Two years on, however, the only progress made so far, and the only funding acquired from the billions of dollars of Federal aid made available in the aftermath of Superstorm Sandy, is $185 million to excavate an 800ft long x 50ft wide x 35ft high concrete box starter tunnel that may, one day, serve as the portal and first 300 yards of tunnel on the Manhattan side. This entrance sits adjacent to the existing, iconic, Hudson Yards rail track complex. Contractor Tutor Perini is currently about half way towards scheduled 2015 completion of the structure, a structure that needed to be completed to safeguard for the future what is considered the only possible entrance for a trans-Hudson connection from the Manhattan side, and a site which will be lost forever once work gets under way on the biggest real estate project in US history.
The Hudson Yards skyscraper building project is close to being realized by the Canadian Oxford Properties Group, more than half a century after the ‘city within a city’ concept was first dreamed up. When complete, some time in the mid-2020s, it will comprise some 20 million square feet of office space, residential development and shops – all built on a 14-acre platform above the Western Yards.

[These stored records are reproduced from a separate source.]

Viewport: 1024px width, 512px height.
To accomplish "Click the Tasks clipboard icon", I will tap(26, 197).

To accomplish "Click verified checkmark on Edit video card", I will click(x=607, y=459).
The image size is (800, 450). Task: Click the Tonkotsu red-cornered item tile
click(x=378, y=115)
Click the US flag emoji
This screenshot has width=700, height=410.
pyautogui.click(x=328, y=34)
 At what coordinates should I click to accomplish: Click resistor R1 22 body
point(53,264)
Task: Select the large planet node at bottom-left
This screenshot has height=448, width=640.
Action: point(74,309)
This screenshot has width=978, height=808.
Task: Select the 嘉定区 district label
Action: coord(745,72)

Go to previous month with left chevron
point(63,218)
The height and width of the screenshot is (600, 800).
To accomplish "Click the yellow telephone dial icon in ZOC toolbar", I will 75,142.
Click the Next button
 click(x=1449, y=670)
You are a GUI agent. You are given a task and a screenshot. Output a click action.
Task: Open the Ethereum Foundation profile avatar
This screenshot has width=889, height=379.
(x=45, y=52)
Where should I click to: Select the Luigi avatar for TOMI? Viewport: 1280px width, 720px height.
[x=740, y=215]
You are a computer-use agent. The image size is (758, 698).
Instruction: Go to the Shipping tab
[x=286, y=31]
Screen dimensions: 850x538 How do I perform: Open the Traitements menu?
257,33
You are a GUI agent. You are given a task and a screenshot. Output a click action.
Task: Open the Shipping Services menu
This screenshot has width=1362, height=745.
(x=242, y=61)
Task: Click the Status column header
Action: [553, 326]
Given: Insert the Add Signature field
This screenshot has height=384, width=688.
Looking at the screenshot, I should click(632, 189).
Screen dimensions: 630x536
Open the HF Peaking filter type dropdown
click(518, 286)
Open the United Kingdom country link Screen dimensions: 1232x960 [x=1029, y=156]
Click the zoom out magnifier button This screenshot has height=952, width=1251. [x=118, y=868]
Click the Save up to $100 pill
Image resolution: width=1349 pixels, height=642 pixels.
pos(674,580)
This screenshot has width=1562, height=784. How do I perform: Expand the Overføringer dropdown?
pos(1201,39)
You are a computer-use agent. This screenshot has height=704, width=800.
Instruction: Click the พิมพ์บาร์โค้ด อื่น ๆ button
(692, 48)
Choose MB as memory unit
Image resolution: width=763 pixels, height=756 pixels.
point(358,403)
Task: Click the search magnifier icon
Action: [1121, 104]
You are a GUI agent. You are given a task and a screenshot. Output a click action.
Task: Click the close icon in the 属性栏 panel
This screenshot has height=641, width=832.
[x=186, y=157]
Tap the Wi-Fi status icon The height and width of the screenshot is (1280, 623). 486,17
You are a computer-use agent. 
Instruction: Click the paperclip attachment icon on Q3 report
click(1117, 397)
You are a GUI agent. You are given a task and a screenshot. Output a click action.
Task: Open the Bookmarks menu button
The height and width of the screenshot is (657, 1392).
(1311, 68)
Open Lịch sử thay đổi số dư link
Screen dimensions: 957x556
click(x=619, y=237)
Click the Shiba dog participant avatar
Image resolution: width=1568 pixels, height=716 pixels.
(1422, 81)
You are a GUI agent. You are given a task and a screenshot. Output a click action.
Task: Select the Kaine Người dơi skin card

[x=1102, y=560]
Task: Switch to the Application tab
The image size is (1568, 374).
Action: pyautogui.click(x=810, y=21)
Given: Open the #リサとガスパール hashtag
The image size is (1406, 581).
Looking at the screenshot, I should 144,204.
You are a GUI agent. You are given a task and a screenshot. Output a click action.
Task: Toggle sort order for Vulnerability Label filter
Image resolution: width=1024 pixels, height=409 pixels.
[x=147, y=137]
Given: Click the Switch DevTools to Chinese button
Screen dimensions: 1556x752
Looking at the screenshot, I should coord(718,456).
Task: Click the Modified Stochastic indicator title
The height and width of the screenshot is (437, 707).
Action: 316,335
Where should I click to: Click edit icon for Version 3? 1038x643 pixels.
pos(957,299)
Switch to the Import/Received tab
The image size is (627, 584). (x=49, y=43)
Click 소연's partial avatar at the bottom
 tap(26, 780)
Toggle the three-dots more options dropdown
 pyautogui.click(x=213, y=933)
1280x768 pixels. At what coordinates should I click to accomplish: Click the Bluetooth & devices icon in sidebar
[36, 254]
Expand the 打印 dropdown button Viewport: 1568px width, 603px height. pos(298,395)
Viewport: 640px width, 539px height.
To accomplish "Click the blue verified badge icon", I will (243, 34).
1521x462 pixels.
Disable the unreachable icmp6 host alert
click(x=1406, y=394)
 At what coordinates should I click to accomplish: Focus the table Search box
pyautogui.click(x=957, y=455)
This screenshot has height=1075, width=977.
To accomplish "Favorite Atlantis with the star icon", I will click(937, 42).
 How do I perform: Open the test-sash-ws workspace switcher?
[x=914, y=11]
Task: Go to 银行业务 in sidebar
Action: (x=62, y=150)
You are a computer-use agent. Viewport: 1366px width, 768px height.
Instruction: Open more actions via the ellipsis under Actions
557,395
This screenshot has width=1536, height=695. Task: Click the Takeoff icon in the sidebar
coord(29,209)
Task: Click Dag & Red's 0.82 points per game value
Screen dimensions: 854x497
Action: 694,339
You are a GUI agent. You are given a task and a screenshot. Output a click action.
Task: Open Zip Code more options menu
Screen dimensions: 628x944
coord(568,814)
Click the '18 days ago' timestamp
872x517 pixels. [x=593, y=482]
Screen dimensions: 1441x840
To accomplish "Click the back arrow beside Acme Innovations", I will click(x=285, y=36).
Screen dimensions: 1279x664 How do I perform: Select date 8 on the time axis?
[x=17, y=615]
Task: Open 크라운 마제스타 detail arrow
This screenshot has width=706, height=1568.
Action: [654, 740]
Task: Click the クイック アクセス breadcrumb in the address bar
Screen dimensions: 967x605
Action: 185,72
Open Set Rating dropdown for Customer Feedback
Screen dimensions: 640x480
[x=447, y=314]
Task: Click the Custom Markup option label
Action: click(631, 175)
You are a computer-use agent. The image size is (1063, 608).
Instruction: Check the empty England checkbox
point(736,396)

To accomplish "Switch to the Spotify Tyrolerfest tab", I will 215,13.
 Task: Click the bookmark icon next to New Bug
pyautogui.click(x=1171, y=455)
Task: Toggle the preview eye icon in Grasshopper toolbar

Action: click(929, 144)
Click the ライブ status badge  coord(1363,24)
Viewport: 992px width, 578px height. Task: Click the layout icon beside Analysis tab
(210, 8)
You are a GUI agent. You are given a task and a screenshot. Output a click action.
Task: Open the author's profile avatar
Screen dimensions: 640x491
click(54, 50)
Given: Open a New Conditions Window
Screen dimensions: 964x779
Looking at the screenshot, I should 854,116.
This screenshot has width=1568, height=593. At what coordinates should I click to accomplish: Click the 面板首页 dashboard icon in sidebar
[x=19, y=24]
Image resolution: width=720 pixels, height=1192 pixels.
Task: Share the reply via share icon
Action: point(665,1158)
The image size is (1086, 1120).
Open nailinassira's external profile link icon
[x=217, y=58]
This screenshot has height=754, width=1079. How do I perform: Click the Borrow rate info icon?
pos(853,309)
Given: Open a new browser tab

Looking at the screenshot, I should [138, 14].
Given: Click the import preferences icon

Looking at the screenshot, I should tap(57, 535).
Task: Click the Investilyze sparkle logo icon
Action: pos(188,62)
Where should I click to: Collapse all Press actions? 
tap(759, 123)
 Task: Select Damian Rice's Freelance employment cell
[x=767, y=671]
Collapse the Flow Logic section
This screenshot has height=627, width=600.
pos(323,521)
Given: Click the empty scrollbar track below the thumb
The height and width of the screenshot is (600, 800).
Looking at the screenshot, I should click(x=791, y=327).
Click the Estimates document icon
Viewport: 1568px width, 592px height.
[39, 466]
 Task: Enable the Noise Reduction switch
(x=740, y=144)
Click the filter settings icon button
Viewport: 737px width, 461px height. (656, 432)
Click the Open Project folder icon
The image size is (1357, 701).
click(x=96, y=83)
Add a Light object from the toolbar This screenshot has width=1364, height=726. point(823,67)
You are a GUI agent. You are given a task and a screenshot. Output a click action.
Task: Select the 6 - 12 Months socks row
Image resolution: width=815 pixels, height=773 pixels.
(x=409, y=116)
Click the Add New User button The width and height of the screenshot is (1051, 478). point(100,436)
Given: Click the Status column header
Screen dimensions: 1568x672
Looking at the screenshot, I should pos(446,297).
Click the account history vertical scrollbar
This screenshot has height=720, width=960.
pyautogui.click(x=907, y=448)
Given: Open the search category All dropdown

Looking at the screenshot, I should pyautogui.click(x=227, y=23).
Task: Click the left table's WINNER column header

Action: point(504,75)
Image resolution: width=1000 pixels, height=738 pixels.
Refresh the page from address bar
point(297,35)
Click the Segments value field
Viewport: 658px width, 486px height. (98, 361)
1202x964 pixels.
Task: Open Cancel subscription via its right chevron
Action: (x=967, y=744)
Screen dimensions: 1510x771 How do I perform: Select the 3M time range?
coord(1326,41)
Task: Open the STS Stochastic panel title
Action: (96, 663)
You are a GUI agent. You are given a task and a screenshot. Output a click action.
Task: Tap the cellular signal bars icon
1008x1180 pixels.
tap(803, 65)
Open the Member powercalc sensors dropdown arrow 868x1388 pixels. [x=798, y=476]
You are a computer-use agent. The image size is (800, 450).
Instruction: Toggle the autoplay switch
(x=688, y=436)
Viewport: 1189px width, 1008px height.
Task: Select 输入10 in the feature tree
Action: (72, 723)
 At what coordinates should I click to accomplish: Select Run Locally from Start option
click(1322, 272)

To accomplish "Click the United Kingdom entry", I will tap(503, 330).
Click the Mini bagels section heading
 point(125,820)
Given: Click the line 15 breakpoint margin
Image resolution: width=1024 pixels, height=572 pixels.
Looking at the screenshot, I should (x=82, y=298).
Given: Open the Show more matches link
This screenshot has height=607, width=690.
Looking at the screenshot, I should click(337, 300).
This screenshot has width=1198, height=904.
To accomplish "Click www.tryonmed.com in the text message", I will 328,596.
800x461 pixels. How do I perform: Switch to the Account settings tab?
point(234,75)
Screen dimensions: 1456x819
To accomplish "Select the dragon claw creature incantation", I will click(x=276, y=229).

Before work on that starts, however, another real estate developer, Related, is currently in the process of building a similar 14-acre platform – at a cost of $1.5 billion – over the Eastern yards. On top of this platform, atop piles sunk up to 100ft into land that is available between and around the 30 tracks in the rail yard below, will sit another enormous development. Had construction of the deep foundations required for the platform taken place before a starter tunnel was excavated, the opportunity to use this location for further underground construction would have been lost forever.
That transportation planners and politicians had the foresight to protect the alignment of a future pair of Hudson River tunnels by making a start on construction is commendable, but until funding can be agreed between a mix of Federal, State, local transportation authorities, and the private sector, Manhattan’s fragile rail connection with New Jersey remains exposed. Quite why the $20 billion private development above Hudson Yards was allowed to progress without some form of contribution arrangement towards the cost of the Gateway Project, or similar, seems mystifying.
In the meantime, Amtrak says that it “cannot reasonably begin” to perform the required maintenance on the existing tunnel infrastructure until the replacement infrastructure is built. But equally, and with that prospect being at least ten years distant, it might be left with no option. As it is, evacuating passengers would have to negotiate badly crumbling bench walls, and the damage is likely to get worse over time. “A permanent fix is required soon so that the tunnels remain available for long-term use by the traveling public,” said Amtrak in a statement.
“The Northeast region needs to make the Gateway Program a priority and we must get about the business of moving it forward as fast as we can,” stressed Amtrak Chairman, Tony Coscia. “Public awareness of the critical needs of the tunnels is important to build regional understanding of what must be done to provide current and future train service levels into New York.”